What is required:
Pull every line of the entries that has the word "computer".

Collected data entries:
──────
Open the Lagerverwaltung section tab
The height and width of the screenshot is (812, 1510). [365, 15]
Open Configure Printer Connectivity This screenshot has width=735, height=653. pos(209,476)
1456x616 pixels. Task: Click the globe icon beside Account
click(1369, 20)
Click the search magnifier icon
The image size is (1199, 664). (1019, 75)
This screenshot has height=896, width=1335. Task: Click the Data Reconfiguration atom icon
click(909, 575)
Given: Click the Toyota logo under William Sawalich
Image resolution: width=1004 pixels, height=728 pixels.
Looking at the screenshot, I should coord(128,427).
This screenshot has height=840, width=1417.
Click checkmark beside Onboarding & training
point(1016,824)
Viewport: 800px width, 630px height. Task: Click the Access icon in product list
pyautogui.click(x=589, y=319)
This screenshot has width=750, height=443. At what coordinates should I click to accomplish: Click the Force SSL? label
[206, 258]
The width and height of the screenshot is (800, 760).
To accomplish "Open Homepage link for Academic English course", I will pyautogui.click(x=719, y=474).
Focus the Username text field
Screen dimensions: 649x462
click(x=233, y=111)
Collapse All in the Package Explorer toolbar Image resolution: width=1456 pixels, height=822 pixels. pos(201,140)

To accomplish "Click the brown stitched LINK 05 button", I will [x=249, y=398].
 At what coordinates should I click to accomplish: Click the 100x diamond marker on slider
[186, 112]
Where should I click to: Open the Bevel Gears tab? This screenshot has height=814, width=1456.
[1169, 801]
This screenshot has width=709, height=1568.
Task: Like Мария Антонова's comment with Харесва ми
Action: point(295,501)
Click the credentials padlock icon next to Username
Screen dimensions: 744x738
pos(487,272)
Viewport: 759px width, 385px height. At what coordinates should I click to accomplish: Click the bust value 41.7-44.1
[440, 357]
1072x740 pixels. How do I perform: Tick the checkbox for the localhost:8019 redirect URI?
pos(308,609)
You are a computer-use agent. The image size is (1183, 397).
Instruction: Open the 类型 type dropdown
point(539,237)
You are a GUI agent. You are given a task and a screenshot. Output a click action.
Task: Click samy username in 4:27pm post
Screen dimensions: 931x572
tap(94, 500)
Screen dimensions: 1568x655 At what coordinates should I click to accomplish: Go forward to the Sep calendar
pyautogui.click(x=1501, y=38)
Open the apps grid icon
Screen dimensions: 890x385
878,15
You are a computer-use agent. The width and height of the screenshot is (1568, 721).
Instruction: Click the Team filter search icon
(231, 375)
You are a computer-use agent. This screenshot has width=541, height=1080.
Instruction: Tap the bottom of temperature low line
──────
Exercise response:
You are a computer-use agent. The image size is (1183, 397).
You are a computer-use agent. The width and height of the screenshot is (1568, 721).
You are a computer-use agent. This screenshot has width=541, height=1080.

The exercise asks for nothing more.